Using a water delivery service is obviously more expensive than filling a pool from your own well, but it comes with some clear benefits. Most importantly, there’s no need to fight against high levels of iron and hard water minerals, which means savings on filtering costs and less stress on pool components.

After all, nobody wants to swim in yellow or brown water, which is what can happen if you’re unable to sufficiently reduce iron and manganese levels.


Filter for minerals and metals

Iron, calcium, manganese, and other metals and minerals are all highly common in well water, which is bad news for swimming pools.

Substances like calcium and magnesium create hard water, which creates scale when it spends long periods in contact with surfaces. Most swimming pools have lots of filter piping, which can become easily clogged with mineral deposits if water isn’t softened and/or filtered.

When water contains lots of manganese and/or iron, swimming pools can take on a brown or green tinge that looks highly unwelcoming. An excess of iron also increases the risk of bacterial contamination, as several common types of bacteria thrive in iron-rich environments.

Sand filters and softeners are common devices used to reduce mineral levels in pool water.

Correct imbalanced pH levels

These groundwater contaminants can also contribute to an imbalanced pH level in water. If pool water is too acidic or alkaline, then it may become discolored and cause irritation to skin and eyes.

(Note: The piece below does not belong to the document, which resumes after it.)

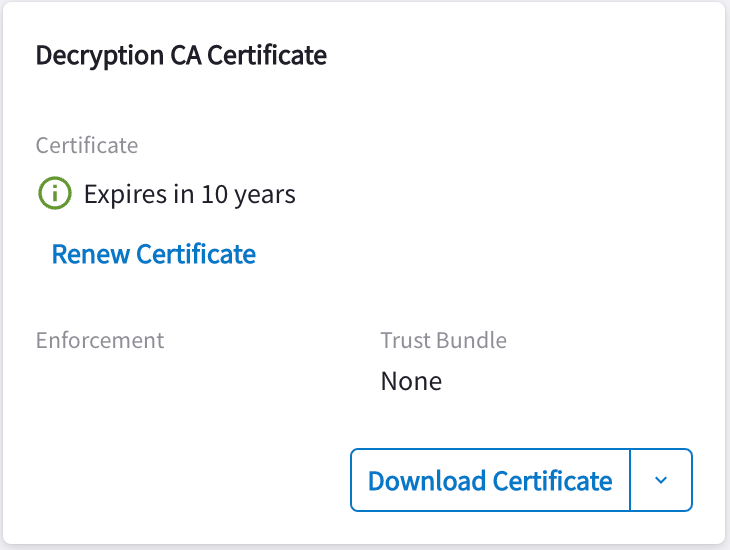Click the card title at the top
The image size is (730, 550).
[181, 55]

Acidic pool water (with a pH level below 7.0) can be easily felt by swimmers, especially around the eyes where it causes itching and discomfort. The more acidic water becomes, the higher the likelihood of damage to your pool components, including corrosion of any metallic parts. pH basicity correctors like soda ash can be used to balance acidic water.

Alkaline pool water (with a pH level above 7.0) should be avoided because it can make chlorine a less-effective disinfectant. This raises the risk of unsafe contamination. Like highly acidic water, highly alkaline water can also result in swimmers encountering rashes and skin irritation. pH basicity correctors like muriatic acid help lower alkalinity.

Use chlorine

Even though correctly filtered well water should be free of bacteria, viruses, and other microorganisms, you’ll still need to periodically disinfect your pool with chlorine.

“Shock chlorination” is the term often used for periodic chlorine disinfection, where large amounts of cleaning chemicals ( too high to swim in), are cycled through the entire pool system to get rid of any growing bacteria or microscopic plant life.